[RECORDS SUPPLIED]
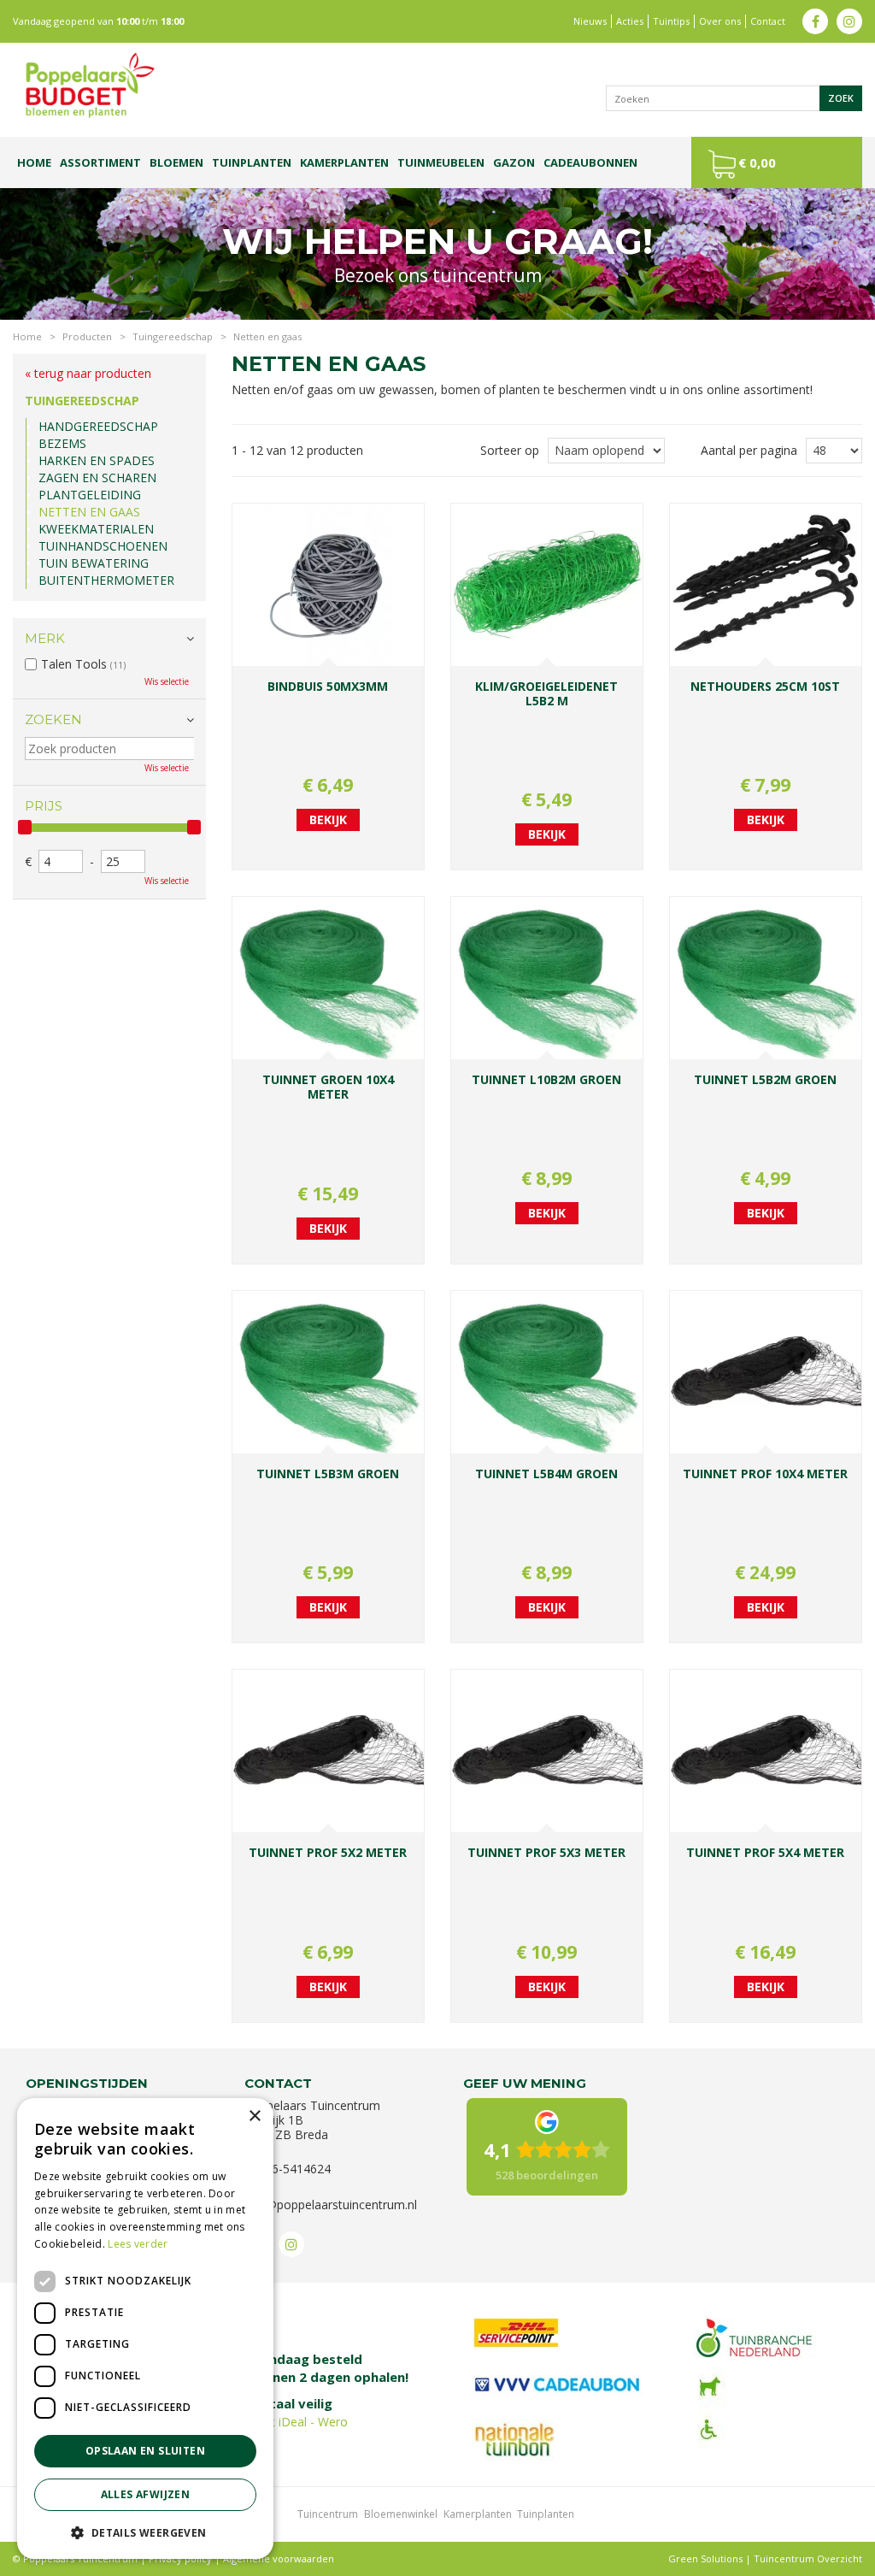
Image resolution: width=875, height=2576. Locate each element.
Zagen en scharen (97, 477)
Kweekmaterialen (96, 529)
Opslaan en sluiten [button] (145, 2450)
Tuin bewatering (93, 563)
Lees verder (137, 2244)
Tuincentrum (327, 2514)
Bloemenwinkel (401, 2514)
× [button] (254, 2116)
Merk (45, 638)
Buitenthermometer (106, 580)
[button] (145, 2532)
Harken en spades (96, 460)
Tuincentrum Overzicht (808, 2558)
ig (849, 21)
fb (815, 21)
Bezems (62, 443)
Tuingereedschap (82, 400)
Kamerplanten (477, 2514)
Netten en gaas (89, 512)
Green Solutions (705, 2558)
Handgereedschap (98, 426)
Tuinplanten (545, 2514)
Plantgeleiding (89, 494)
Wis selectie (166, 681)
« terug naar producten (88, 373)
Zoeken (53, 719)
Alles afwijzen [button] (146, 2494)
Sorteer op (509, 450)
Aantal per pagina (749, 450)
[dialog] (145, 2328)
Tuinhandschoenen (102, 546)
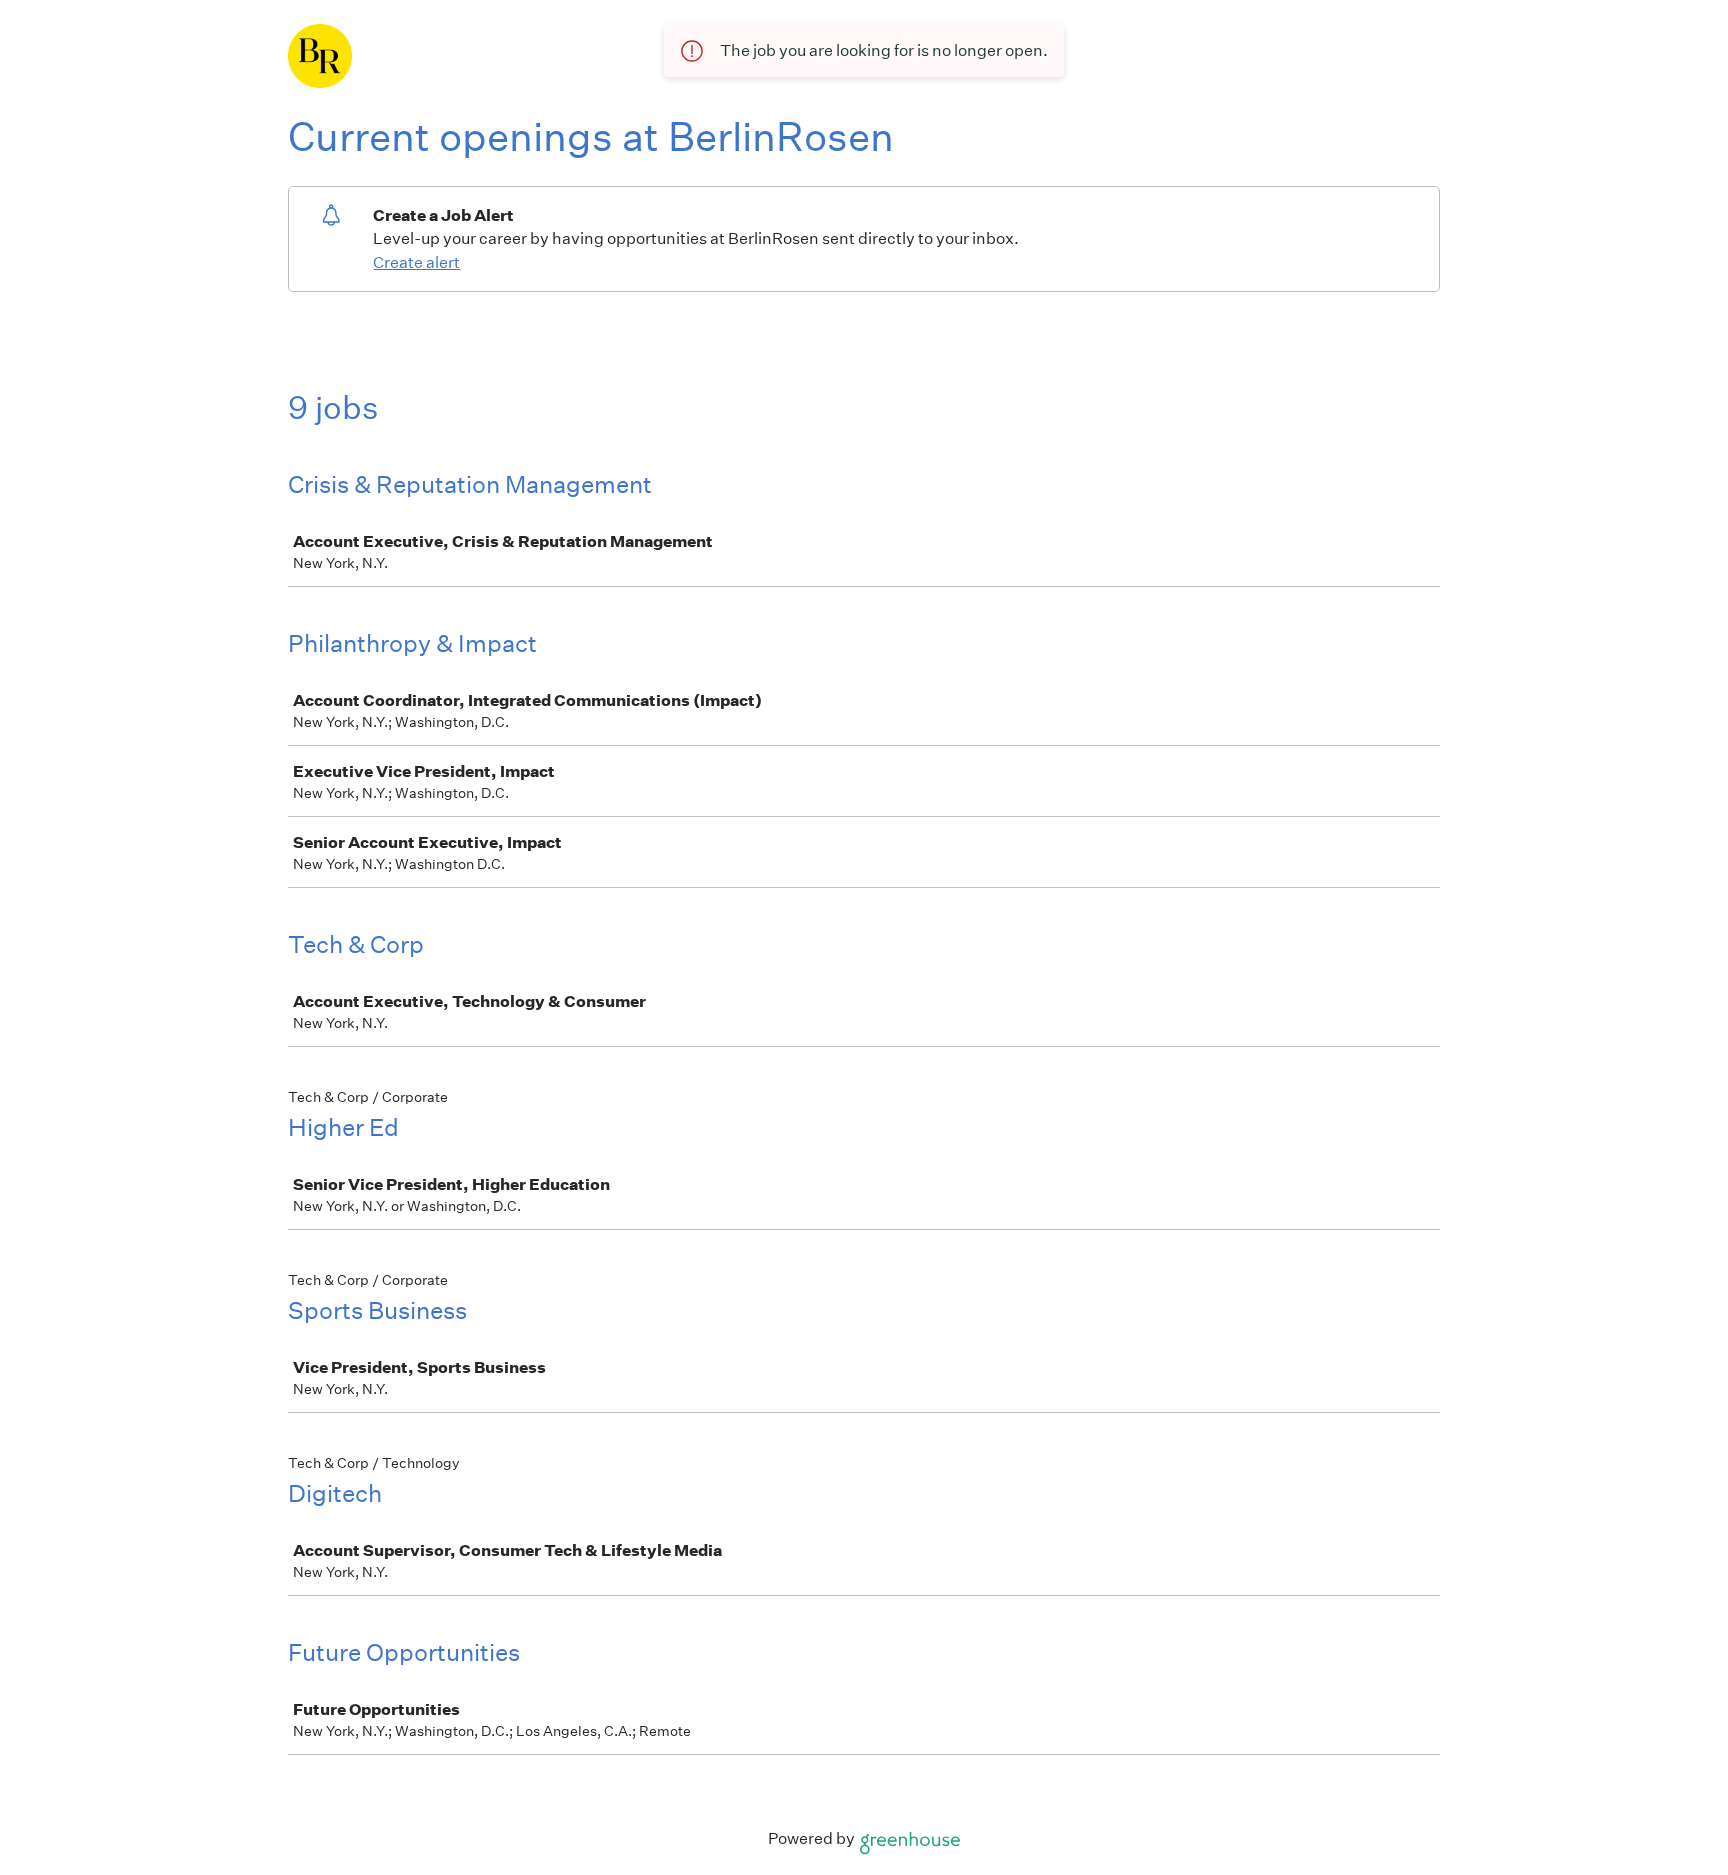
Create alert (416, 262)
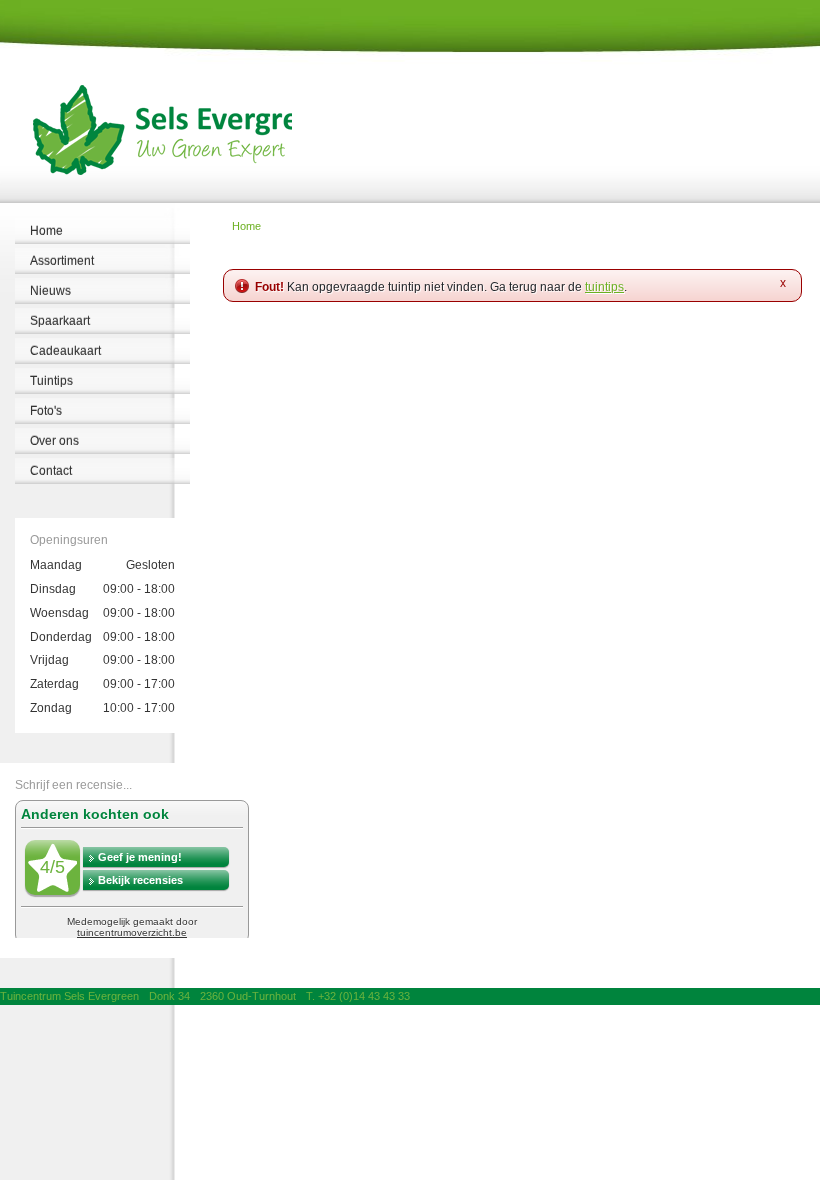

[INSTRUCTIONS TO FOLLOW] Take the line containing "Zoeken (53, 719)" through the last line of the material and retype exactly those lines, both ends included, with no pictures.

[EXERCISE SOLUTION]
Zoeken (53, 719)
Alles afwijzen [button] (146, 2494)
Sorteer op (509, 450)
Aantal per pagina (749, 450)
[dialog] (145, 2328)
Tuinhandschoenen (102, 546)
Create alert (416, 262)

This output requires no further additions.